There is a true story about a man who was away on a business trip and was using a rental car on a highway that was a toll road. In the process of driving, he kept going through tollbooths without paying because he was used to doing that at home as his tolls were tracked through his transponder and paid through his credit card. After he went through a couple of tollbooths without paying, he realized that there was no transponder in the car and that he probably should stop. But he kept going through the tollbooths anyway, figuring that either the rental company would pay the tolls or that the state wouldn’t bother billing him for what was most likely a small amount.
A few months passed and the man received a toll violation notice. When he opened it up and read the bill, he found that he was right about the small amount of the tolls; they came to a total of $3.90. However, he blew through five toll booths and that cost him $20 each, for a total bill of $103.90! Indeed, the state did catch up with him and, in the end, he paid a high price.

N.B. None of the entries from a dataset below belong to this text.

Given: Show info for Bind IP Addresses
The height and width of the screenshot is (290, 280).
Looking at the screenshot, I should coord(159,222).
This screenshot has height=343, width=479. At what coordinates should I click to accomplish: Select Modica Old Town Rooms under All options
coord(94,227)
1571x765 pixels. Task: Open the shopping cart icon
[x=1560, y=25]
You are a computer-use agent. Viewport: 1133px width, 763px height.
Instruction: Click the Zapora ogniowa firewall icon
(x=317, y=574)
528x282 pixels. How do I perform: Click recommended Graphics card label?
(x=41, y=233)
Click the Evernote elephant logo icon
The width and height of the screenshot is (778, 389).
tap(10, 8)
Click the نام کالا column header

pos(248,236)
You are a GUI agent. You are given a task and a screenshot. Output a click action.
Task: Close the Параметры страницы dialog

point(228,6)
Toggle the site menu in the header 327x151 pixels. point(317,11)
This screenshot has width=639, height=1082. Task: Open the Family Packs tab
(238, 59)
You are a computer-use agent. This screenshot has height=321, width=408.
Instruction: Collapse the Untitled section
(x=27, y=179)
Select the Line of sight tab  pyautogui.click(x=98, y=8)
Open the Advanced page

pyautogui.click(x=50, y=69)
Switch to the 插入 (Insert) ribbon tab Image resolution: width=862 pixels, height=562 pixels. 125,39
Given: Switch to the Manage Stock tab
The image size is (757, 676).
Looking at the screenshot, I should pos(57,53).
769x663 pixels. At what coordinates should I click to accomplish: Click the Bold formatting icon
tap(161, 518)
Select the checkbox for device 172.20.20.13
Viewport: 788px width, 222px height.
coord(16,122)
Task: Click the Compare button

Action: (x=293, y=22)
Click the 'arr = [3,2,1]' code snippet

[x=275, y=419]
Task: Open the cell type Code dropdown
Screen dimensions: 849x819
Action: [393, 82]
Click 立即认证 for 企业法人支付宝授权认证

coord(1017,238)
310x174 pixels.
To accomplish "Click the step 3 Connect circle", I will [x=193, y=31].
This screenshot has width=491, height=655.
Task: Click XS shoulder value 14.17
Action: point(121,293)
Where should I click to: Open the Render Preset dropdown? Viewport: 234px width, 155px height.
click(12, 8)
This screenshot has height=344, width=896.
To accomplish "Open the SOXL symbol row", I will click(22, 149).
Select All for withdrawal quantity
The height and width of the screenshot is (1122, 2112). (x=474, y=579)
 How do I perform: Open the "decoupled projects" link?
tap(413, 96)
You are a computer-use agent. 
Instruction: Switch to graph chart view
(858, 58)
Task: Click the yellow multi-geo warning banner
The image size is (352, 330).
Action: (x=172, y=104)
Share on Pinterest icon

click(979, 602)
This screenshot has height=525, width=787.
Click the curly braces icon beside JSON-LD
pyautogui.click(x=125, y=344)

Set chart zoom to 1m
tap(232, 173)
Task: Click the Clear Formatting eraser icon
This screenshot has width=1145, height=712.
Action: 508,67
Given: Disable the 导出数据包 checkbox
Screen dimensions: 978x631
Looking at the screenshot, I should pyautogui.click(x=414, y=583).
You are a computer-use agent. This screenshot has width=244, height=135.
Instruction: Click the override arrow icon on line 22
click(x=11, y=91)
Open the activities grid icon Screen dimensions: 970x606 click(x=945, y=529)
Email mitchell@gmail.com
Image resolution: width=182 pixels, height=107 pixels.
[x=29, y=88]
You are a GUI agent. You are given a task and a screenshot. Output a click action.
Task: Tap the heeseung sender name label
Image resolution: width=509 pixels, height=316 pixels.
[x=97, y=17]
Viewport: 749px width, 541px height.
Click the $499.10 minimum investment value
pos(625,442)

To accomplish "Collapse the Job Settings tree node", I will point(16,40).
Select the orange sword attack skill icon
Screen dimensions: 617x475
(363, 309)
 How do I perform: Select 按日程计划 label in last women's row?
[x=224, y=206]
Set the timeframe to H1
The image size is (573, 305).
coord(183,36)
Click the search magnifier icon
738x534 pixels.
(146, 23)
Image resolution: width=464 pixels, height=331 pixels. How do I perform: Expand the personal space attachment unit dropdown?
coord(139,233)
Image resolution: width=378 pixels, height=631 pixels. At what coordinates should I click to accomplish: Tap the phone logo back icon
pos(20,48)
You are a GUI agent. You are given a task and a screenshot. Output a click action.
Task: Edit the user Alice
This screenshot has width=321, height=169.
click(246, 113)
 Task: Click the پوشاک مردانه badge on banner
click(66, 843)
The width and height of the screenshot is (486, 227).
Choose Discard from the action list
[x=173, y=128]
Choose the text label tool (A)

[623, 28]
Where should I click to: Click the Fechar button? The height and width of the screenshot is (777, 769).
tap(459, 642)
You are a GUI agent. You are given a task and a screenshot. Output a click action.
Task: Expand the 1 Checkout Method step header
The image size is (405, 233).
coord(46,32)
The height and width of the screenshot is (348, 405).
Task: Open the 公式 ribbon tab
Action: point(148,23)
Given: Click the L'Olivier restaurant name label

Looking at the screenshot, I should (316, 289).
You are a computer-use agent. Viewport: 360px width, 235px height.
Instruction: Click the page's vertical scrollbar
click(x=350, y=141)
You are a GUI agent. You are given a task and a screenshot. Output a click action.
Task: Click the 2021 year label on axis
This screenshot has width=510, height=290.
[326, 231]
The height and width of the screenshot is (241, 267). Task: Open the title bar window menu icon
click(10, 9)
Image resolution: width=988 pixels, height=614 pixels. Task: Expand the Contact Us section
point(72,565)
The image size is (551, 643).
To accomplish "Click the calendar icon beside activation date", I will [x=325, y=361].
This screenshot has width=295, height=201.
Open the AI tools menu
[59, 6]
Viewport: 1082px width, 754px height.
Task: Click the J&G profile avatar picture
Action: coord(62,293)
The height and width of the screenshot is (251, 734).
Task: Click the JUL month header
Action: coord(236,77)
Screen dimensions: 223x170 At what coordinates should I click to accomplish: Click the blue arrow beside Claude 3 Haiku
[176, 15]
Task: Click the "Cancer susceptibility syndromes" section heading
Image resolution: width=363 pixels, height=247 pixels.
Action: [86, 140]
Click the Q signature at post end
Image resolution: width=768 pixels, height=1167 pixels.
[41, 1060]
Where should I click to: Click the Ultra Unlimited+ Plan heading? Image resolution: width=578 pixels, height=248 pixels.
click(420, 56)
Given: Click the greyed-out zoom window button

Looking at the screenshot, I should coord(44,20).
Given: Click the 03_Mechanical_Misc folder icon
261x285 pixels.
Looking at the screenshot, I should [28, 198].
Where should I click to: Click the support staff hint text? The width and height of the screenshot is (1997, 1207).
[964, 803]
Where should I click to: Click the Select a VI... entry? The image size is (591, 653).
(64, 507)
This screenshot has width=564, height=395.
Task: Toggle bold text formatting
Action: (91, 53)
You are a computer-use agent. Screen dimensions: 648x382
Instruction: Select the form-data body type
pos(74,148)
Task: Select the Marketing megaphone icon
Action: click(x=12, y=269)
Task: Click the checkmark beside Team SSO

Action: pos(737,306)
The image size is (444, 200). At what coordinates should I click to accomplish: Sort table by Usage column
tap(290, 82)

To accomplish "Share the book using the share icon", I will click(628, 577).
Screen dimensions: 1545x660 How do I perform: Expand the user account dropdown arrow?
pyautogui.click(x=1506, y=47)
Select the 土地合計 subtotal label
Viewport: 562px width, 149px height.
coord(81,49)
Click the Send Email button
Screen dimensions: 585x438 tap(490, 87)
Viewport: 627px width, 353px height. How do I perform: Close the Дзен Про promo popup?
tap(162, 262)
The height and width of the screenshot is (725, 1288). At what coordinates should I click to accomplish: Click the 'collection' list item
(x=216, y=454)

In a sense, that is what Jesus is warning us about in today’s Gospel passage. While it may seem like we have a lot of time and that, perhaps, our failures will not catch up with us, Jesus lets us know that our time may be short and that we can be sure that all that we have done in this life – both the good and the bad – will be dealt with at the end of time.
Some may look at this message as “fire and brimstone,” but it really comes out of Jesus’ love for us and out of His sincere desire that we join Him in Paradise one day.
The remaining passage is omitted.